In larger viewports, the option buttons display is positioned at the top of the panel rather than at the base of the image as prescribed at design. This saves scrolling below the fold to find them – if our user knew they were there. They needed to be in view.

screen grab
Prototype 3+ wide viewport view, resource selected
screen grab
The “toast” displayed on copying a reference or citation

Presentation

The architecture is content first and HTML second. Presentation is CSS. Function is scripted.

CSS Grid

On having completed the Prototype v.3 build, I revisited and reapplied a CSS Grid.

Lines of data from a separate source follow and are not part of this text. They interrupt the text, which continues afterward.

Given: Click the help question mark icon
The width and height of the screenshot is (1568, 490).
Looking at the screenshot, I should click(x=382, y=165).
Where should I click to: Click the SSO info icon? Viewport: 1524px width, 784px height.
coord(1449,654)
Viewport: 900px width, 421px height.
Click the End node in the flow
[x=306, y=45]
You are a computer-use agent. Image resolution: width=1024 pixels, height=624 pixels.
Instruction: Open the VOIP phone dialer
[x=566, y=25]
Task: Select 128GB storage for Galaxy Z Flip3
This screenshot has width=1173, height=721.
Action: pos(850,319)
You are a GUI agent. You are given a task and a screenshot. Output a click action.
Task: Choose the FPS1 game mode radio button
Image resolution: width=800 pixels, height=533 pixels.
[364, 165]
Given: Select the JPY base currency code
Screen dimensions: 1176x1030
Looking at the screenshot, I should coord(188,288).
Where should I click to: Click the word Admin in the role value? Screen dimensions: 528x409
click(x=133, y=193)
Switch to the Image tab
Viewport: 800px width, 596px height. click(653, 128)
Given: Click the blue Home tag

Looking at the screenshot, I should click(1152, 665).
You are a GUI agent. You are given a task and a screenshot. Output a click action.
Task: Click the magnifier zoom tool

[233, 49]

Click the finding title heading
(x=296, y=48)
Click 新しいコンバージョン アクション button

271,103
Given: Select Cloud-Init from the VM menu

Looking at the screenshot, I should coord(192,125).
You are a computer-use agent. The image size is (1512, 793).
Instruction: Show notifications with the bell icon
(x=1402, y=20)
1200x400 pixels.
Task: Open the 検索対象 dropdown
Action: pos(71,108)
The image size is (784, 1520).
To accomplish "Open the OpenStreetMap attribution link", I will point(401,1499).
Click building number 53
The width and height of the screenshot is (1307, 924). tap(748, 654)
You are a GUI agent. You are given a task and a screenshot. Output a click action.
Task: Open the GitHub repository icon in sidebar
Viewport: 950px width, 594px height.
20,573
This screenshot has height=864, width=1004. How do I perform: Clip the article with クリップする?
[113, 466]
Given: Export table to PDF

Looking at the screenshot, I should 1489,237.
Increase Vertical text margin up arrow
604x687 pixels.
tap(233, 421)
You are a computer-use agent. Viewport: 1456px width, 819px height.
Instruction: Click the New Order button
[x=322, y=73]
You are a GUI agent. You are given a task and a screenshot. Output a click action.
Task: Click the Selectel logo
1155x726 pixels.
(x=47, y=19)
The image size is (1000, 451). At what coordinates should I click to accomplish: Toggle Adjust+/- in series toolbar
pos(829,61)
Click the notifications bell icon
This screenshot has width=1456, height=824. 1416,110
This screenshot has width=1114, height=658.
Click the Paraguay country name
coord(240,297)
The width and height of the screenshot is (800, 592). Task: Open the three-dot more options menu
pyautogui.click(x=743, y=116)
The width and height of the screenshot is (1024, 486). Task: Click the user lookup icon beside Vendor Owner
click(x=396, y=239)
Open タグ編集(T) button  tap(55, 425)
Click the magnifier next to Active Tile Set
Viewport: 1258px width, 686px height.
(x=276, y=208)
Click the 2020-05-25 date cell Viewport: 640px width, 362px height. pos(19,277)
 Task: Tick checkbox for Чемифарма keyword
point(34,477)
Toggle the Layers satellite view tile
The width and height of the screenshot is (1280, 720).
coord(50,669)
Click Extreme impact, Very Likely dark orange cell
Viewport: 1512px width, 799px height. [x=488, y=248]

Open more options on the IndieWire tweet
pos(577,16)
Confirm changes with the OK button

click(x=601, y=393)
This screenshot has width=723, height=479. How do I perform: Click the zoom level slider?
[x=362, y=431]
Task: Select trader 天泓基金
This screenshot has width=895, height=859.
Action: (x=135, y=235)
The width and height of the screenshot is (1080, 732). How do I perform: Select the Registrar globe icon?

I had made a rookie error in my calculating rows and columns correctly. The prototype layout is now CSS Grid with only a minor tweak needed to the JavaScript to deal with the display panel functionality. There remain a couple of quirks on page resizing and I see no reason not to complete the work in time.

Summary

The original Bookshelf is already useful and usable. I use the page daily to retrieve references. The visual search of the book covers or filtering by title, author, or date and the one-click Copy function are a winner.

I wanted to visually complicate it a little and to make it usable and useful to others as a side project. And it would make an excellent recipe collection pattern using a CMS or other database model. It’s just a prototype to stretch my brain and coding and there’s always another project.

And now back to our studies. Research.